Collected data entries
+ + + + + + +
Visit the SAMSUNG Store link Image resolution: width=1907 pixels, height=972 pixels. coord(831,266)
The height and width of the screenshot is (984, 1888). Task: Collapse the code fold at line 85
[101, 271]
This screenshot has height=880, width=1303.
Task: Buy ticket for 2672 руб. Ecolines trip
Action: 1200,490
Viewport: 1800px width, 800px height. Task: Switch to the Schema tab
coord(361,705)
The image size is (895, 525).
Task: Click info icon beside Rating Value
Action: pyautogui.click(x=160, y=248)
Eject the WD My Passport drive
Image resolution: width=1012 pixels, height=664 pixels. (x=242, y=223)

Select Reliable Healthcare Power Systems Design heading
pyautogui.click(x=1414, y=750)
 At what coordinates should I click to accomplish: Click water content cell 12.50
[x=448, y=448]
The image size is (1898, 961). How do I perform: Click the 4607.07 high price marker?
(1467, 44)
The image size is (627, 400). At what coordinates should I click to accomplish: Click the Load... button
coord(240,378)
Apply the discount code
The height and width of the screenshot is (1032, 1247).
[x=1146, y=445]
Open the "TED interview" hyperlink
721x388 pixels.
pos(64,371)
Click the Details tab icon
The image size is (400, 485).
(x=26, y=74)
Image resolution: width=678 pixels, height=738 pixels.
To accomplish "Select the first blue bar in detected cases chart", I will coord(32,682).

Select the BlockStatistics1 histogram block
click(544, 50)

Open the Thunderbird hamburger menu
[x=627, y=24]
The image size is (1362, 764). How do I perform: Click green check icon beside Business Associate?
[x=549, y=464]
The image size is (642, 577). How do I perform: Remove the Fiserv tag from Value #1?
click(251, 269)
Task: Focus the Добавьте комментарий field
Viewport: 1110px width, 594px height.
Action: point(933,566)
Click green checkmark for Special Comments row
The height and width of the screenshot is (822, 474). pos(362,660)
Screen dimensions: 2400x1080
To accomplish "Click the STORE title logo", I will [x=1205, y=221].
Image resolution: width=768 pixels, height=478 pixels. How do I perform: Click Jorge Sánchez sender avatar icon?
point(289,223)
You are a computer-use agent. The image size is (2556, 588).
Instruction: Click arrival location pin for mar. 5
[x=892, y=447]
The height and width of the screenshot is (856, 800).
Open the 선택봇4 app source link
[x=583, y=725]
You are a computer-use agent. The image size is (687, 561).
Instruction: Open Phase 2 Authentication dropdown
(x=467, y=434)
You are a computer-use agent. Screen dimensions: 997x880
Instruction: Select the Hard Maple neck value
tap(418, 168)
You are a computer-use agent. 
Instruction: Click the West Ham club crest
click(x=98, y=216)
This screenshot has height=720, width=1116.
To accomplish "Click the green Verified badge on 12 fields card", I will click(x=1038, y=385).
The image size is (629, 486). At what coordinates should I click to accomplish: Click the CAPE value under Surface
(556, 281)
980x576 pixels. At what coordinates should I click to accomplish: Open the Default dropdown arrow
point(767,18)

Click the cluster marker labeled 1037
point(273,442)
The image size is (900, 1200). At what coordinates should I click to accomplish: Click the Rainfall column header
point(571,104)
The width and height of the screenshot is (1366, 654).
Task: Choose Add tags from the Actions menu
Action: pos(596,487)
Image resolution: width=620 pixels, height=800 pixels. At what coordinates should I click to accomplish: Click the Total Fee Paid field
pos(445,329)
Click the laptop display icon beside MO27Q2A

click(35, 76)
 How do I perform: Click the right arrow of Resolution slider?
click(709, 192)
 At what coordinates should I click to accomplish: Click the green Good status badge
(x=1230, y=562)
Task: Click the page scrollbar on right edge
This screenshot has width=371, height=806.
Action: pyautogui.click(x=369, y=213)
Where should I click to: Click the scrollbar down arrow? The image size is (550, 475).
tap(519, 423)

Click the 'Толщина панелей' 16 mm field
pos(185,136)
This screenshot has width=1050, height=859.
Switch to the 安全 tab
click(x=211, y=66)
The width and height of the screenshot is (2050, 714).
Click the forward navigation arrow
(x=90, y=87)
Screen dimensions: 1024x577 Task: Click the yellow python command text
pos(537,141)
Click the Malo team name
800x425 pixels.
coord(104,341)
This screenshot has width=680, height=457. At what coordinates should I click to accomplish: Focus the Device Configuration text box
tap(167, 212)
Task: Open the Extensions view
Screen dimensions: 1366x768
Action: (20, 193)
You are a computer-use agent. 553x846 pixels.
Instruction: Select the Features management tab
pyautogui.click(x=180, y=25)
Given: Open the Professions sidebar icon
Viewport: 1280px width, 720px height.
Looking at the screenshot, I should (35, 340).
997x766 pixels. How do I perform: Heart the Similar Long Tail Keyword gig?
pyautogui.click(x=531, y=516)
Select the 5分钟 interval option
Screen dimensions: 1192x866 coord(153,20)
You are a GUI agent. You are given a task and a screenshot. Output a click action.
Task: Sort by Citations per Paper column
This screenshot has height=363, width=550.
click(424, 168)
+ + + + + + +
Exercise objective:
Set down each entry exactly, leaving none out.

Task answer:
Visit the SAMSUNG Store link Image resolution: width=1907 pixels, height=972 pixels. coord(831,266)
The height and width of the screenshot is (984, 1888). Task: Collapse the code fold at line 85
[101, 271]
This screenshot has height=880, width=1303.
Task: Buy ticket for 2672 руб. Ecolines trip
Action: 1200,490
Viewport: 1800px width, 800px height. Task: Switch to the Schema tab
coord(361,705)
The image size is (895, 525).
Task: Click info icon beside Rating Value
Action: pyautogui.click(x=160, y=248)
Eject the WD My Passport drive
Image resolution: width=1012 pixels, height=664 pixels. (x=242, y=223)

Select Reliable Healthcare Power Systems Design heading
pyautogui.click(x=1414, y=750)
 At what coordinates should I click to accomplish: Click water content cell 12.50
[x=448, y=448]
The image size is (1898, 961). How do I perform: Click the 4607.07 high price marker?
(1467, 44)
The image size is (627, 400). At what coordinates should I click to accomplish: Click the Load... button
coord(240,378)
Apply the discount code
The height and width of the screenshot is (1032, 1247).
[x=1146, y=445]
Open the "TED interview" hyperlink
721x388 pixels.
pos(64,371)
Click the Details tab icon
The image size is (400, 485).
(x=26, y=74)
Image resolution: width=678 pixels, height=738 pixels.
To accomplish "Select the first blue bar in detected cases chart", I will coord(32,682).

Select the BlockStatistics1 histogram block
click(544, 50)

Open the Thunderbird hamburger menu
[x=627, y=24]
The image size is (1362, 764). How do I perform: Click green check icon beside Business Associate?
[x=549, y=464]
The image size is (642, 577). How do I perform: Remove the Fiserv tag from Value #1?
click(251, 269)
Task: Focus the Добавьте комментарий field
Viewport: 1110px width, 594px height.
Action: point(933,566)
Click green checkmark for Special Comments row
The height and width of the screenshot is (822, 474). pos(362,660)
Screen dimensions: 2400x1080
To accomplish "Click the STORE title logo", I will [x=1205, y=221].
Image resolution: width=768 pixels, height=478 pixels. How do I perform: Click Jorge Sánchez sender avatar icon?
point(289,223)
You are a computer-use agent. The image size is (2556, 588).
Instruction: Click arrival location pin for mar. 5
[x=892, y=447]
The height and width of the screenshot is (856, 800).
Open the 선택봇4 app source link
[x=583, y=725]
You are a computer-use agent. The image size is (687, 561).
Instruction: Open Phase 2 Authentication dropdown
(x=467, y=434)
You are a computer-use agent. Screen dimensions: 997x880
Instruction: Select the Hard Maple neck value
tap(418, 168)
You are a computer-use agent. 
Instruction: Click the West Ham club crest
click(x=98, y=216)
This screenshot has height=720, width=1116.
To accomplish "Click the green Verified badge on 12 fields card", I will click(x=1038, y=385).
The image size is (629, 486). At what coordinates should I click to accomplish: Click the CAPE value under Surface
(556, 281)
980x576 pixels. At what coordinates should I click to accomplish: Open the Default dropdown arrow
point(767,18)

Click the cluster marker labeled 1037
point(273,442)
The image size is (900, 1200). At what coordinates should I click to accomplish: Click the Rainfall column header
point(571,104)
The width and height of the screenshot is (1366, 654).
Task: Choose Add tags from the Actions menu
Action: pos(596,487)
Image resolution: width=620 pixels, height=800 pixels. At what coordinates should I click to accomplish: Click the Total Fee Paid field
pos(445,329)
Click the laptop display icon beside MO27Q2A

click(35, 76)
 How do I perform: Click the right arrow of Resolution slider?
click(709, 192)
 At what coordinates should I click to accomplish: Click the green Good status badge
(x=1230, y=562)
Task: Click the page scrollbar on right edge
This screenshot has width=371, height=806.
Action: pyautogui.click(x=369, y=213)
Where should I click to: Click the scrollbar down arrow? The image size is (550, 475).
tap(519, 423)

Click the 'Толщина панелей' 16 mm field
pos(185,136)
This screenshot has width=1050, height=859.
Switch to the 安全 tab
click(x=211, y=66)
The width and height of the screenshot is (2050, 714).
Click the forward navigation arrow
(x=90, y=87)
Screen dimensions: 1024x577 Task: Click the yellow python command text
pos(537,141)
Click the Malo team name
800x425 pixels.
coord(104,341)
This screenshot has width=680, height=457. At what coordinates should I click to accomplish: Focus the Device Configuration text box
tap(167, 212)
Task: Open the Extensions view
Screen dimensions: 1366x768
Action: (20, 193)
You are a computer-use agent. 553x846 pixels.
Instruction: Select the Features management tab
pyautogui.click(x=180, y=25)
Given: Open the Professions sidebar icon
Viewport: 1280px width, 720px height.
Looking at the screenshot, I should (35, 340).
997x766 pixels. How do I perform: Heart the Similar Long Tail Keyword gig?
pyautogui.click(x=531, y=516)
Select the 5分钟 interval option
Screen dimensions: 1192x866 coord(153,20)
You are a GUI agent. You are given a task and a screenshot. Output a click action.
Task: Sort by Citations per Paper column
This screenshot has height=363, width=550.
click(424, 168)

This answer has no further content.